- Genre: Cooking show
- Directed by: Stamatia Maroupas Trent O'Donnell
- Presented by: Annabel Crabb
- Country of origin: Australia
- No. of seasons: 8
- No. of episodes: 53

Production
- Producer: Madeleine Hawcroft
- Cinematography: Susan Lumsdon
- Running time: 30 minutes

Original release
- Network: ABC TV
- Release: 22 February 2012 – 30 June 2016
- Release: 15 August 2023 – present

= Kitchen Cabinet (TV program) =

Australian interview TV series

Kitchen Cabinet is an Australian interview television program that is broadcast on ABC. It is hosted by Annabel Crabb. On the program, Crabb chats with the interview subjects while they prepare a meal together.

==Format==
The format is an informal interview program with Australian politicians over a meal prepared by both Crabb and her guest, normally in the guest's home.
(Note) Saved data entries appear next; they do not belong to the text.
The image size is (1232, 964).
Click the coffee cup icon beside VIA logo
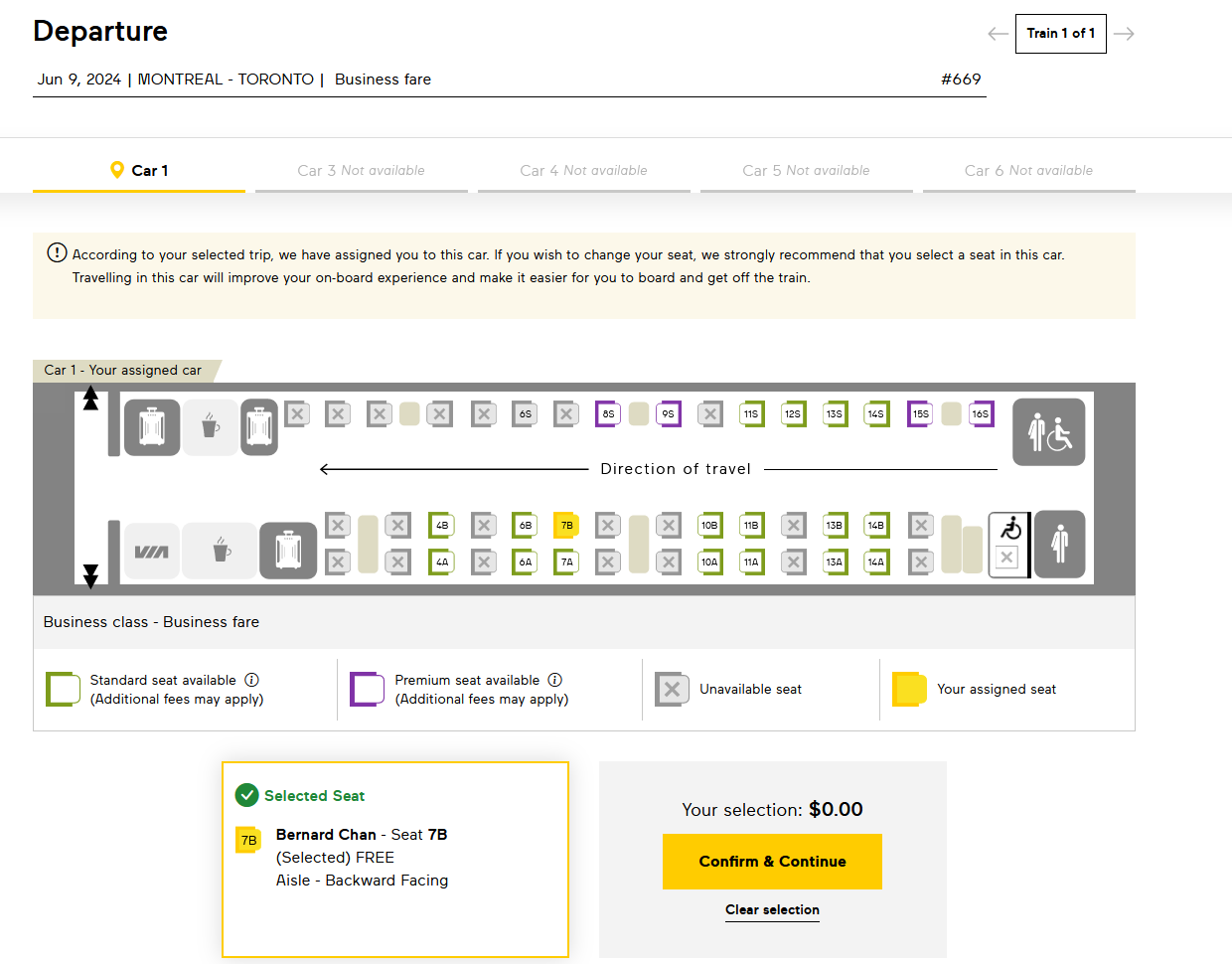click(222, 550)
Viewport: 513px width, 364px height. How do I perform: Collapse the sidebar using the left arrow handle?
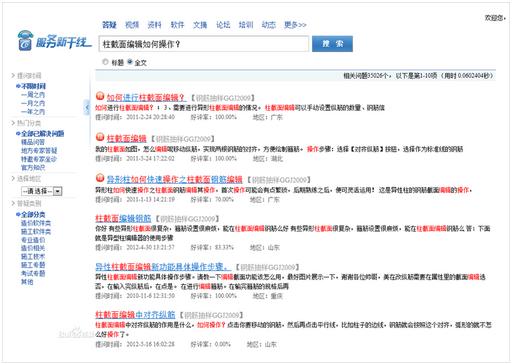[87, 107]
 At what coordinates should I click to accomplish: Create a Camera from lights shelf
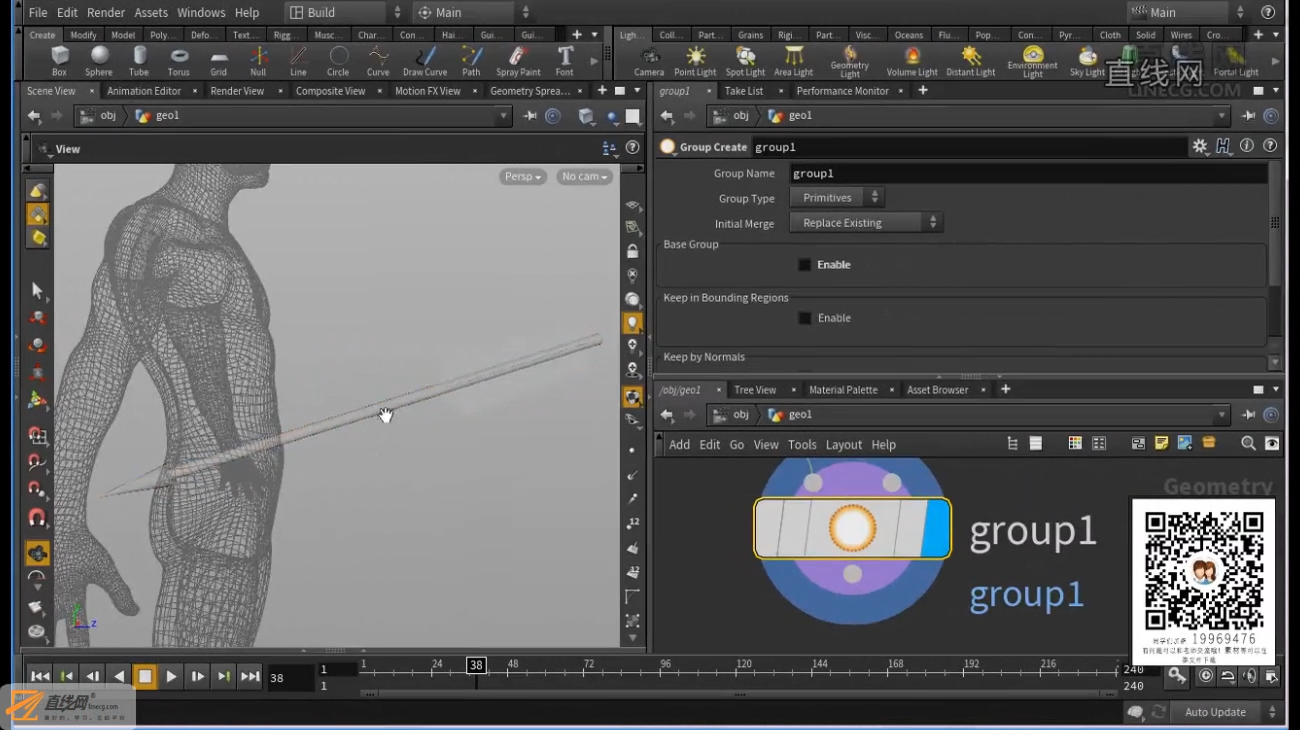(649, 60)
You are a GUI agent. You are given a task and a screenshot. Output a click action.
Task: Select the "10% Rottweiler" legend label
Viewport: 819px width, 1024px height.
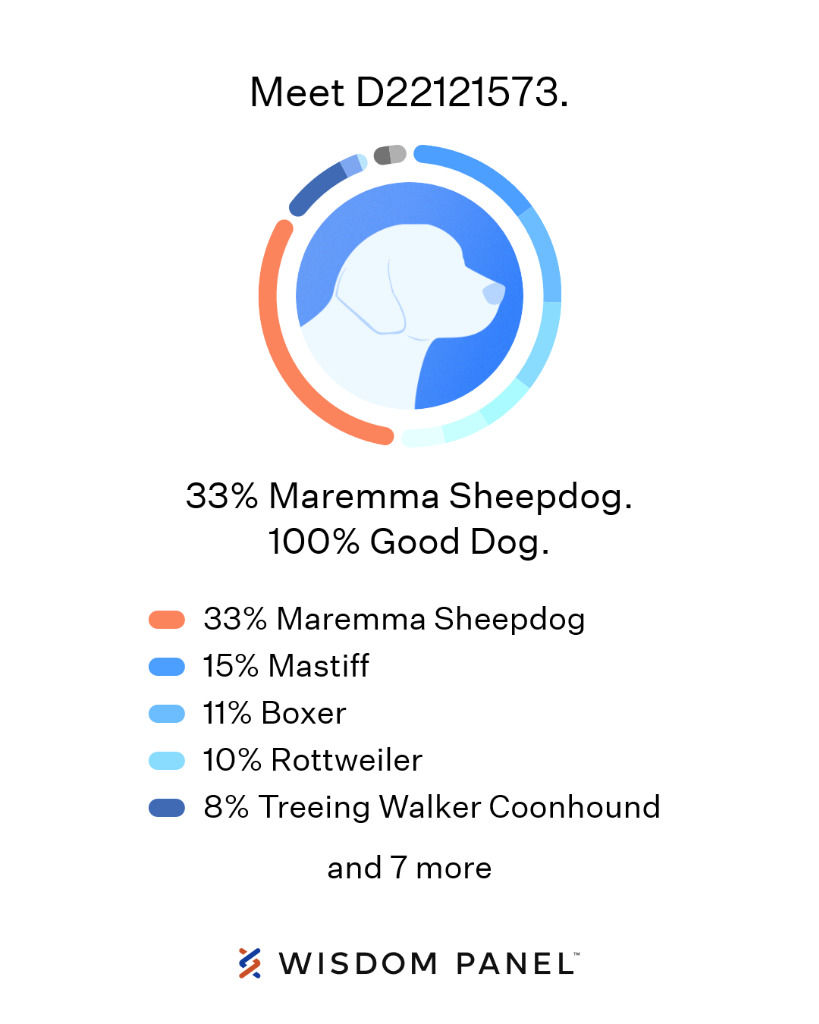click(313, 760)
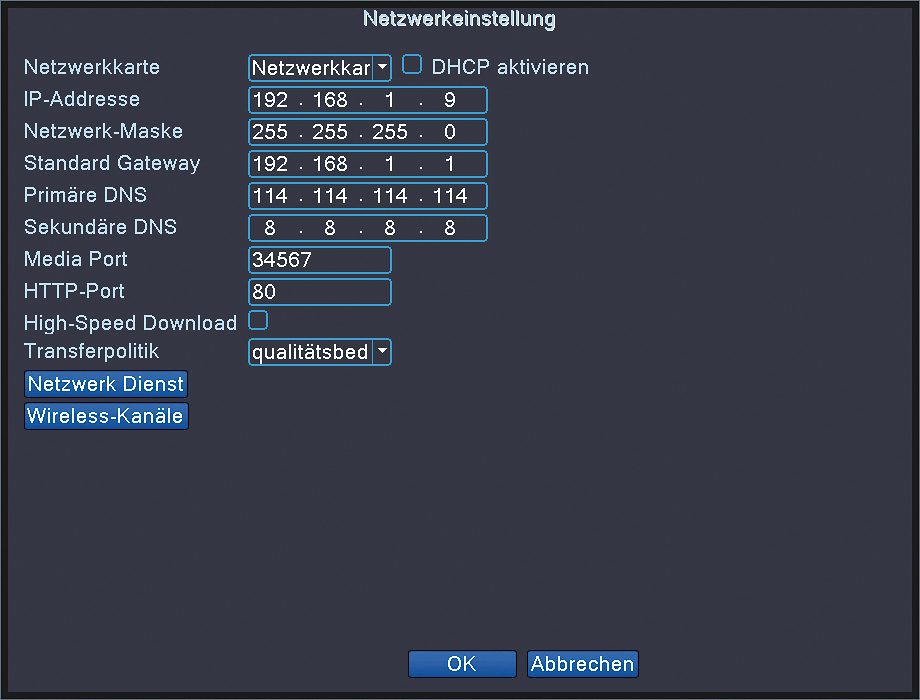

Crabb brings a dessert and the guest provides their choice of main meal. It is in the 30-minute format.

On several occasions, there have been two guests, typically with one being a self-confessed non-cook who brings in a helper. Crabb chats with the guest(s) during the preparation, and the meal while they eat.

Crabb being pescetarian has meant that on some occasions the protein for her has been fish-based. Her food preference has also been a factor in her preparation of the desserts.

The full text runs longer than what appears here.